Copy the final lines exactly, starting at the one that contains "672x699 pixels." and ending with the last line of the listing below. Pictures are not part of the copy.
+++++
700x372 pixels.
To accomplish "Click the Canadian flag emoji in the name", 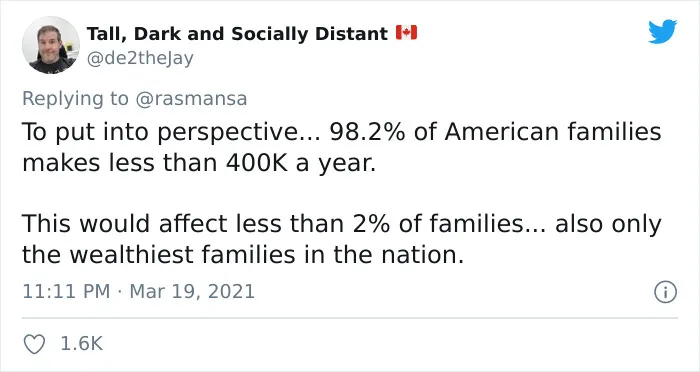I will [x=406, y=33].
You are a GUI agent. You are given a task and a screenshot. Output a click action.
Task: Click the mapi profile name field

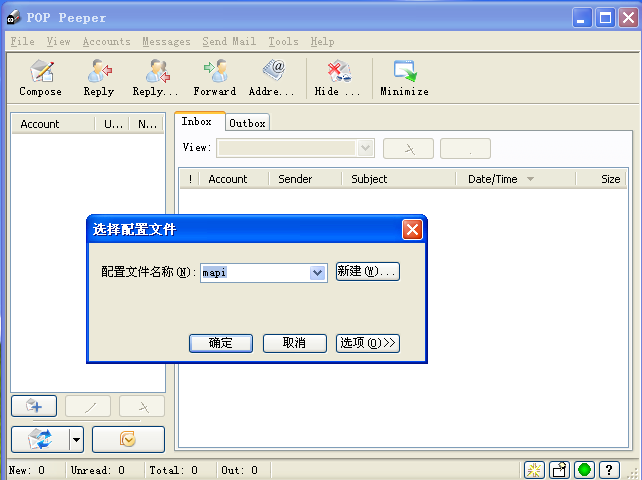tap(255, 272)

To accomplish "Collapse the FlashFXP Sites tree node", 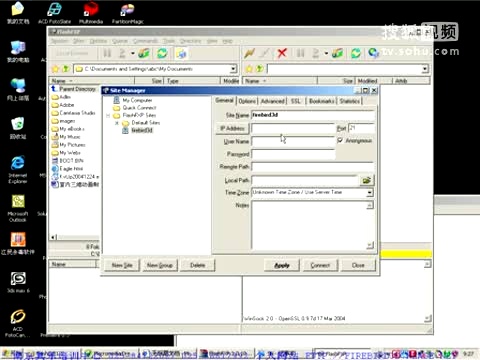I will pyautogui.click(x=108, y=115).
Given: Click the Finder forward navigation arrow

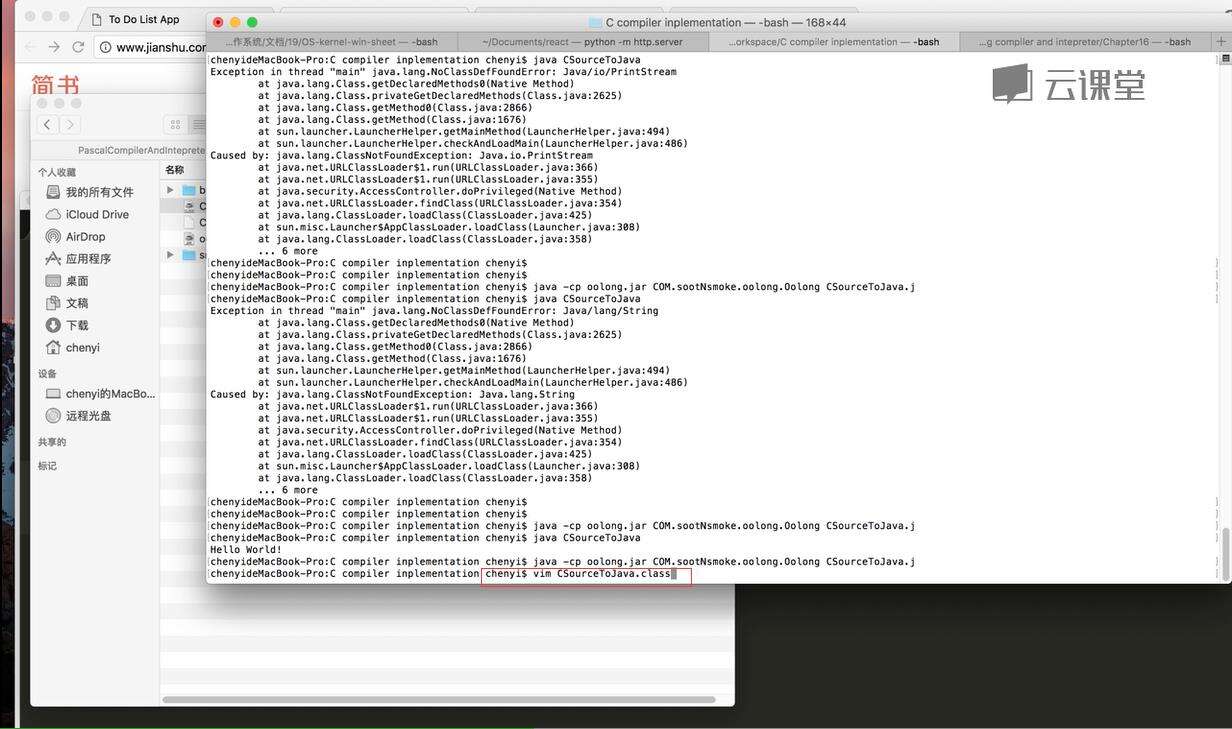Looking at the screenshot, I should (69, 124).
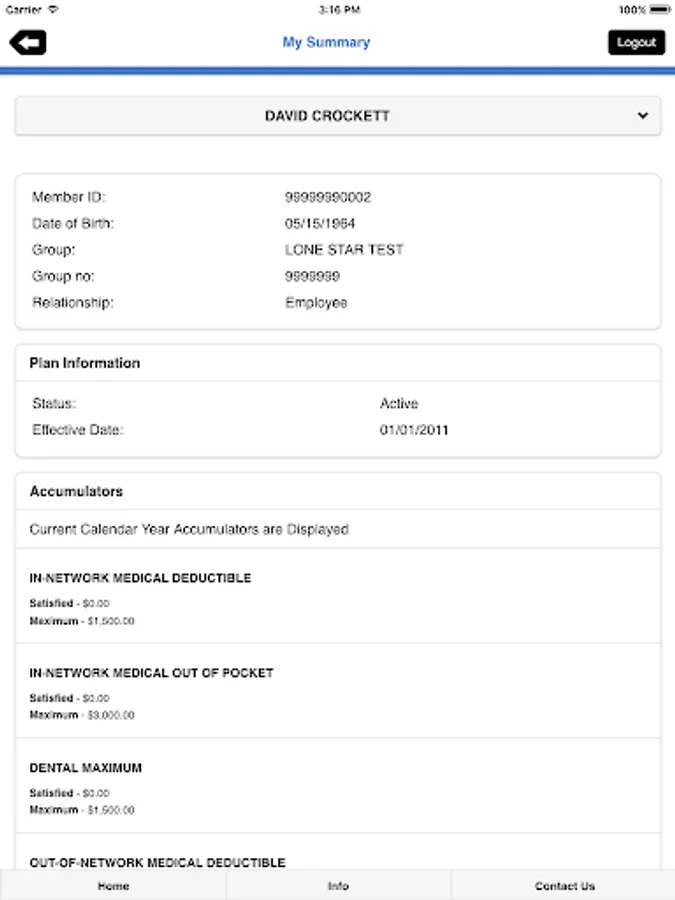Expand the David Crockett member dropdown
The height and width of the screenshot is (900, 675).
(x=327, y=116)
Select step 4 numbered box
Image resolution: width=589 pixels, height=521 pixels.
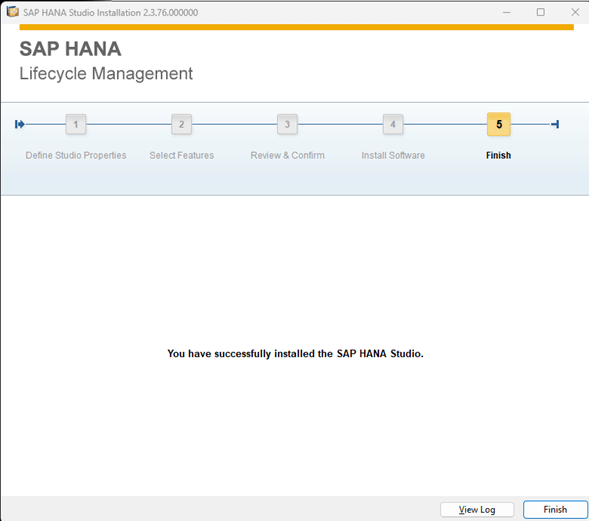pos(393,124)
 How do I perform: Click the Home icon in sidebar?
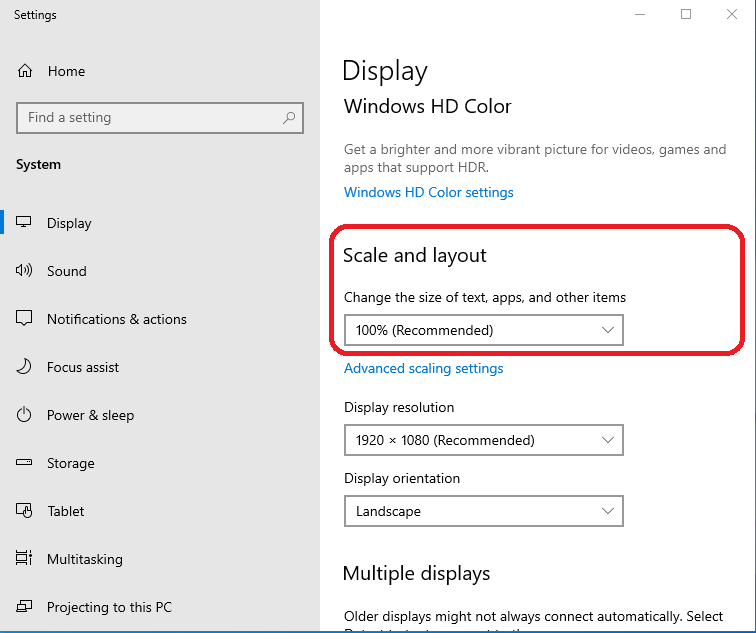pyautogui.click(x=25, y=71)
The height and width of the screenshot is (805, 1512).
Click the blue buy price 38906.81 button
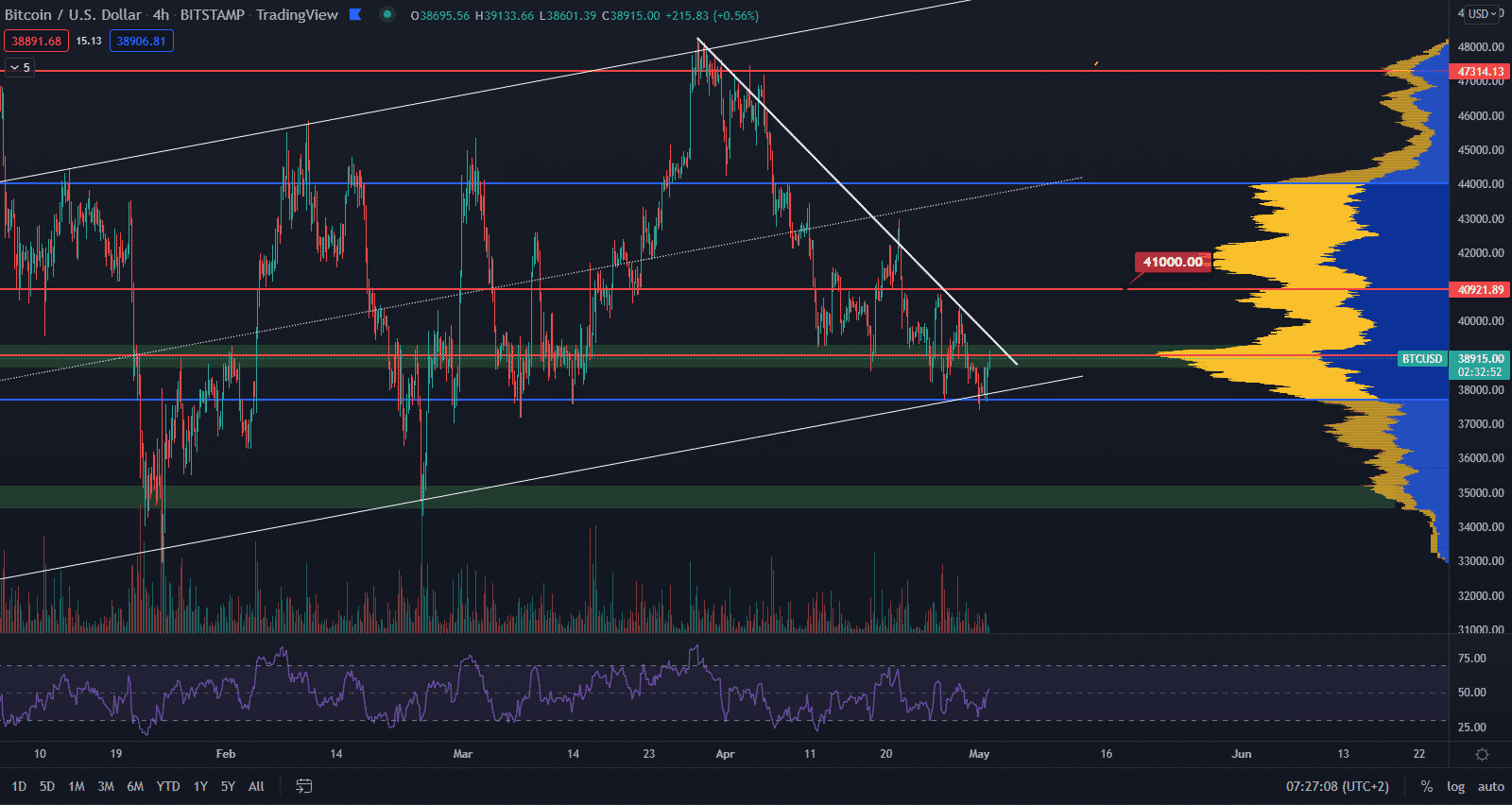(x=141, y=41)
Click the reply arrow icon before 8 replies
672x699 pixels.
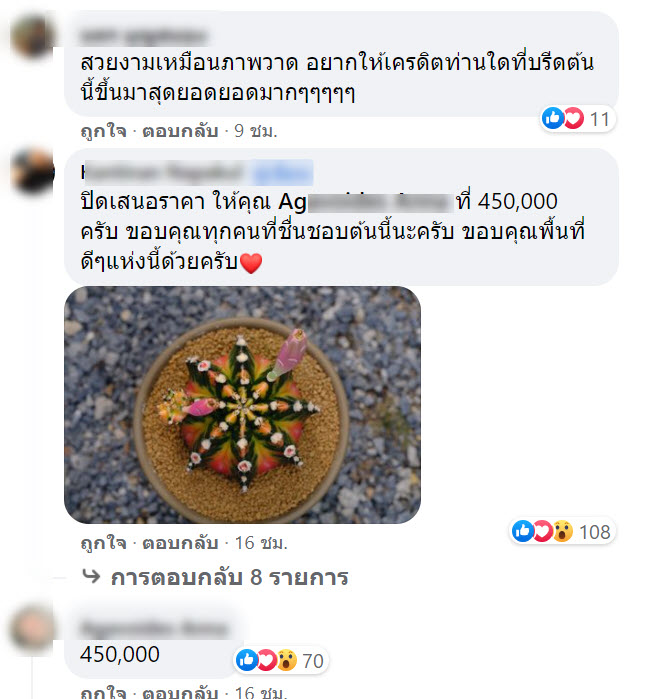91,576
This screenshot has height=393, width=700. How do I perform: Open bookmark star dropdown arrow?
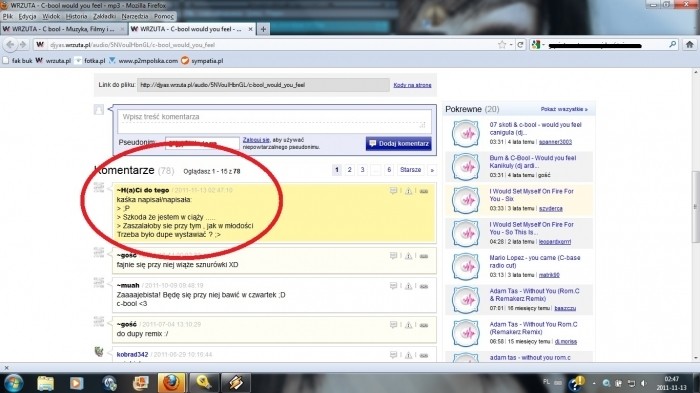tap(511, 45)
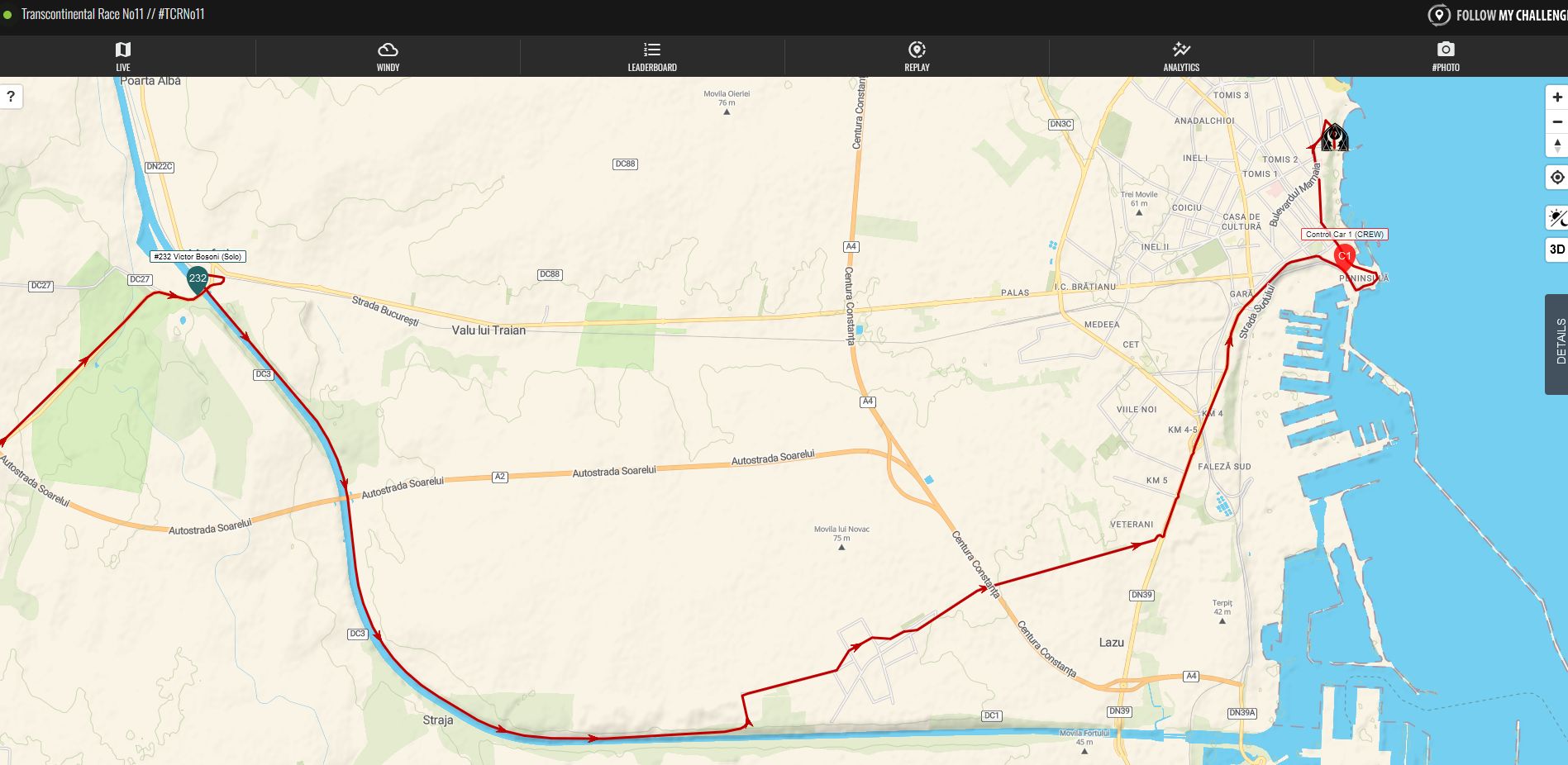Toggle day/night map mode
This screenshot has height=765, width=1568.
[x=1557, y=218]
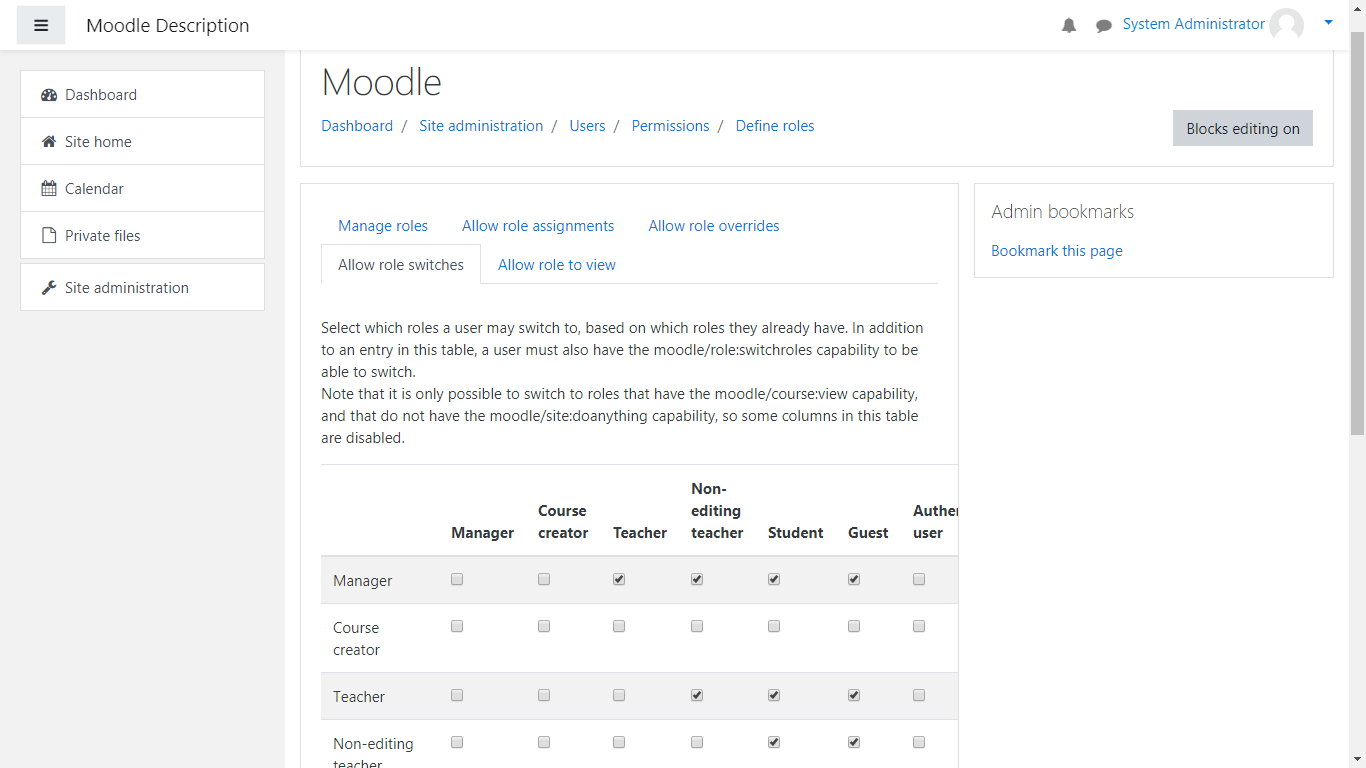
+++++
Task output:
672x699 pixels.
91,576
This screenshot has height=393, width=700. How do I perform: Open bookmark star dropdown arrow?
tap(511, 45)
Toggle day/night map mode
This screenshot has height=765, width=1568.
[x=1557, y=218]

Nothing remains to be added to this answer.